I raised this concern with my clicker trainer, and she said they DO phase out the clicker and most dogs do well. I just watched her take the first spot with her clicker trained dog in a cdx trial, so clearly it can be done. I am hoping my dog doesn't become dependent on the clicker. I am doing it mostly for agility training. They say it is easier to train a dog in agility if you use a clicker. I will let people know what my experience is!


----------



## JJDBike (Dec 11, 2003)

Thanks!
JD


----------



## pupresq (Dec 2, 2005)

As John said - the clicker is just a training tool, once the dog knows the behavior you don't use the clicker. Think of the clicker as a way to communicate to the dog as you're shaping the behavior you want. 

You would NEVER use a clicker to give a command or to call your dog. That is one of the biggest misunderstandings a lot of folks seem to have. There's nothing wrong with whistling for your dog and I'm glad it worked, but in that situation the whistle is being used for something entirely different and should not be confused with a marker.

I routinely see people use the clicker to get the dog's attention etc. and that's exactly the opposite of what you want to use it for because in doing that you're saying "Yes! Running away is what I want you to do!" or "Yes! Don't look at me - pay attention to that dog over there!" You use the clicker to mark behavior that you _do_ want. The clicker is feedback - it says whatever you just did was correct and will get a reward, so only mark behaviors you want. The clicker is a marker never a command.


----------



## Cassidy's Mom (Mar 30, 2003)

I do use a clicker often, but I also use a verbal marker, the same one that John uses. Both of them mean that whatever they did at that exact moment was correct and earned a reward. The marker ALWAYS means a reward is coming. But as John said, and I always try to remind people who ask about dependency on a clicker or treats, it's a _training tool_. If you're not actively training a new skill, or increasing difficulty of a fairly established skill by adding distance, duration, or distraction, it's not a training situation anymore. The way you use rewards, which can be food or a toy or both, is that as the skill becomes reliable you no longer need to mark and reward every single instance. You go to a variable reward system and then eventually phase out rewards entirely _for that skill_. How quickly the dog learns depends on how soon that happens. It can vary from dog to dog and even from skill to skill with the same dog. A variable reward system can be either completely random (think slot machine - you still keep pulling that handle even though you never know when or if you'll get a reward or how much it will be, yes?) or to shape the behavior, where you would reward the best responses - the fastest down, the straightest sit, the speediest recall, etc.
========================================================================
**REQUEST 1**
In the clicker-training thread, begin at the words "## pupresq (Dec" and stop after "behavior you want.". Write that passage out again with "behavior" replaced by "action" everywhere it occurs.
The clicker-training thread and the records come from separate, unrelated sources.
========================================================================
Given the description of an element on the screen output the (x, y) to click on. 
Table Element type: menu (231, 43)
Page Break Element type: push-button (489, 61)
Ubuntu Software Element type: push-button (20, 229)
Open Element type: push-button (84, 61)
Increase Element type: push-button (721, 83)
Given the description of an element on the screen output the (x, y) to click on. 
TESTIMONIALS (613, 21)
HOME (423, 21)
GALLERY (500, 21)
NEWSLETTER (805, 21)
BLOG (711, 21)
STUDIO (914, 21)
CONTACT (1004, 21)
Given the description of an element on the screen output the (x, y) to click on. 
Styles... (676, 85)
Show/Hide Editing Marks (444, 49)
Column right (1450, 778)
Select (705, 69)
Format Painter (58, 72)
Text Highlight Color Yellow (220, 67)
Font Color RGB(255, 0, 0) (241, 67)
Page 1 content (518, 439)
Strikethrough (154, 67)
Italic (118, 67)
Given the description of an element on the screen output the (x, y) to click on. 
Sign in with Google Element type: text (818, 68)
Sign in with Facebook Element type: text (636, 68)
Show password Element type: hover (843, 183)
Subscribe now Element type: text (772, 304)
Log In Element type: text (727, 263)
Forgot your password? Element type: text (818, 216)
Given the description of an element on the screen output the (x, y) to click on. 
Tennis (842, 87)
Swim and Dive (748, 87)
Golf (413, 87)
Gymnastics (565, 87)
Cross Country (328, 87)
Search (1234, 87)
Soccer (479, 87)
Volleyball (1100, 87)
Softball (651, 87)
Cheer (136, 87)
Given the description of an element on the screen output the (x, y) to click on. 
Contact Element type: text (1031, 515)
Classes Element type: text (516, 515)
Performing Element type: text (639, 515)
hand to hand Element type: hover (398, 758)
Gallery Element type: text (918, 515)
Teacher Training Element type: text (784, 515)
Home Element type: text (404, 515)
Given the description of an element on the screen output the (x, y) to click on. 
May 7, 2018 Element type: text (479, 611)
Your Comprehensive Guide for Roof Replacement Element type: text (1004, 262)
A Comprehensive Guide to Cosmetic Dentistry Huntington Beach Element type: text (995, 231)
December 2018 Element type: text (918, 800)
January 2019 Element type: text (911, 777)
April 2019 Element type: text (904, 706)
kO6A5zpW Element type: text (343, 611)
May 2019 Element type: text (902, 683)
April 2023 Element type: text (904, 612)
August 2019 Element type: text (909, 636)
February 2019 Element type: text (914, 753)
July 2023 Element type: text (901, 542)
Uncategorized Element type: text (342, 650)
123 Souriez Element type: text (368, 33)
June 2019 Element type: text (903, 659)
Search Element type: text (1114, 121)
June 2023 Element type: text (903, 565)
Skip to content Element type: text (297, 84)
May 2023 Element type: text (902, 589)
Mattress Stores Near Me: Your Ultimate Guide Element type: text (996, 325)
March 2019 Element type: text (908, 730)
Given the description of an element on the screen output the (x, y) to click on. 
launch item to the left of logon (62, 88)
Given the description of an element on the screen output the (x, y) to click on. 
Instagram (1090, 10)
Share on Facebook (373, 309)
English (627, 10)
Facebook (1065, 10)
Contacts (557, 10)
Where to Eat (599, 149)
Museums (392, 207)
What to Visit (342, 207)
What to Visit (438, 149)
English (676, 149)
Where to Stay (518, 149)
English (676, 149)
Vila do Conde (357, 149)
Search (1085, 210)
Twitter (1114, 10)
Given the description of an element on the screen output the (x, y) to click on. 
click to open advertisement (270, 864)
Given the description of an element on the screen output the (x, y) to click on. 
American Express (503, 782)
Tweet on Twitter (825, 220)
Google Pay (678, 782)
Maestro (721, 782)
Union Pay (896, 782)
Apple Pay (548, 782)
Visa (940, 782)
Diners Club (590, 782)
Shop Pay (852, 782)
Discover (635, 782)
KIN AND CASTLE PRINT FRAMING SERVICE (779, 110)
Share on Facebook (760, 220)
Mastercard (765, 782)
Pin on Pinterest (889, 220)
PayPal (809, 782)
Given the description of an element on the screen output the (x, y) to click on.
========================================================================
**REQUEST 2**
Copy the records word for word, beginning at the first line of the records and stopping after the line that has "CONTACT (1004, 21)".

**RESULT 1**
## pupresq (Dec 2, 2005)

As John said - the clicker is just a training tool, once the dog knows the action you don't use the clicker. Think of the clicker as a way to communicate to the dog as you're shaping the action you want.

**RESULT 2**
Given the description of an element on the screen output the (x, y) to click on. 
Table Element type: menu (231, 43)
Page Break Element type: push-button (489, 61)
Ubuntu Software Element type: push-button (20, 229)
Open Element type: push-button (84, 61)
Increase Element type: push-button (721, 83)
Given the description of an element on the screen output the (x, y) to click on. 
TESTIMONIALS (613, 21)
HOME (423, 21)
GALLERY (500, 21)
NEWSLETTER (805, 21)
BLOG (711, 21)
STUDIO (914, 21)
CONTACT (1004, 21)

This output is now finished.